The swearing in of Malcolm Turnbull as Australia’s 29th Prime Minister will inevitably bring the powerful technological forces that are re-shaping our economy into sharper focus.
This was one of the great failures of the government under Tony Abbott, and his Treasurer Joe Hockey. It did not articulate a positive response to the challenges and the opportunities presented by transformational technology.
When you change the government, you change the nation is the axiom. And the same is true in the case of the change of Prime Ministers. And the change that occurred last night after an extraordinary day in Canberra, are overwhelmingly positive for the technology sector.

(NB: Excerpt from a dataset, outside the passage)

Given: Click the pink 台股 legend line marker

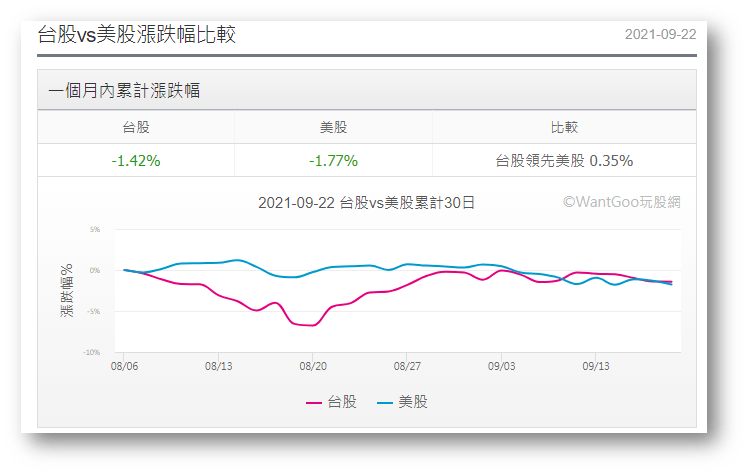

In his first press conference as leader of the Liberal Party and as Prime Minister-designate, Mr Turnbull promised to lead “a thoroughly Liberal government” where the freedom of the individual and freedom of the market are paramount.
Addressing the challenges facing the economy he spoke of the digital forces that are shaping the world economy, speaking the language of technology.
“The Australia of the future has to be a nation that is agile, that is innovative, that is creative. We can’t be defensive, we can’t futureproof ourselves,” Mr Turnbull said.
“We have to recognise that the disruption that we see driven by technology, the volatility in change is our friend if we are agile and smart enough to take advantage of it.”
“There has never been a more exciting time to be alive than today and there has never been a more exciting time to be an Australian.”
“We will ensure that all Australians understand that their government recognises the opportunities of the future and is putting in place the policies and the plans to enable them to take advantage of it.”
This is important. In pointing to the challenges and opportunities of internet-based economic forces, he is already dropping important cultural markers.
If culture flows from the top, we now have a Prime Minister who for the first time is speaking the language of the industry, and bringing it directly into the mainstream economic conversation.
Mr Turnbull pointed to the successes of New Zealand Prime Minister John Key as someone who has achieved “very significant economic reform by explaining complex issues” and bringing the public with him in building intelligent policy.
It is too early to devote too much energy to reading the tea leaves about policy specifics. But it is clear that he will bring important components of the Communications portfolio around digital policy into the fold of the Prime Minister’s Office.
Importantly, he is likely to restructure the nexus between Communications and the Finance portfolios. Specifically, there will be sweeping changes to the way that the Commonwealth’s $6 billion technology budget is spent.
The Digital Transformation Office will enjoy both a bigger profile in government and will be given greater powers to shape government purchases, and to change back-end administrative information machinery of government process.
Prior to the 2013, Malcolm Turnbull had fully expected to be given responsibility for government ICT – to use the power of Commonwealth as the largest buyer and user of technology to drive cultural change across the digital economy.
This did not happen, and a series of election promises related to ICT procurement that were made before the 2013 poll did not come about as a result.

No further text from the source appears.